§ **Problem to work on**:
Pull each line containing "with" out of the data and copy it.

§ **Records shown**:
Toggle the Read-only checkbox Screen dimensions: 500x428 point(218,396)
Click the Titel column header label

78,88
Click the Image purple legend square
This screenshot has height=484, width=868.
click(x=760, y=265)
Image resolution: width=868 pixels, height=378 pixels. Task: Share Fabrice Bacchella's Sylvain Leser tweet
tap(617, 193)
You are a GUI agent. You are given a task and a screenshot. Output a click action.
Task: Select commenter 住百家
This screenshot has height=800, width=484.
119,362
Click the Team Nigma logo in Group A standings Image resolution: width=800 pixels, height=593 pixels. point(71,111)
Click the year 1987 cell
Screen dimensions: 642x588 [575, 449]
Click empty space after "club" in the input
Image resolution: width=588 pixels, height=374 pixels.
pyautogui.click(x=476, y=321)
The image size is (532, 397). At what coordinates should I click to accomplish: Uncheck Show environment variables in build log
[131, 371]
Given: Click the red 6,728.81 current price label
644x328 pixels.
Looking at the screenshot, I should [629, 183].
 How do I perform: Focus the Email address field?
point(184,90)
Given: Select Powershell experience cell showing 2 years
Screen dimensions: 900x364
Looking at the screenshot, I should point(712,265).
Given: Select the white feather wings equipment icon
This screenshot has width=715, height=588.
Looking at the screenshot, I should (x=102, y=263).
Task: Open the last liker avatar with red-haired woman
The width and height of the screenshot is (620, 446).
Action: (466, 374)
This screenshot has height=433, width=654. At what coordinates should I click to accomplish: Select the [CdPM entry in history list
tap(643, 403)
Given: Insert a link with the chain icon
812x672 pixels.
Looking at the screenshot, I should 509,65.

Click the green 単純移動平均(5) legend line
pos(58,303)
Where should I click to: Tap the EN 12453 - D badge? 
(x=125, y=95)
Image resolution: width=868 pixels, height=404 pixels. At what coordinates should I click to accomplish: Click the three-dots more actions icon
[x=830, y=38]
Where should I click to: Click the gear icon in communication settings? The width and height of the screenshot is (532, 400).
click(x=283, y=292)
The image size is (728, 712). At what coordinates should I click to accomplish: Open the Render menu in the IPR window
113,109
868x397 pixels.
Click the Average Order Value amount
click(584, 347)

§ **Task answer**:
Task: Open the last liker avatar with red-haired woman
Given: Insert a link with the chain icon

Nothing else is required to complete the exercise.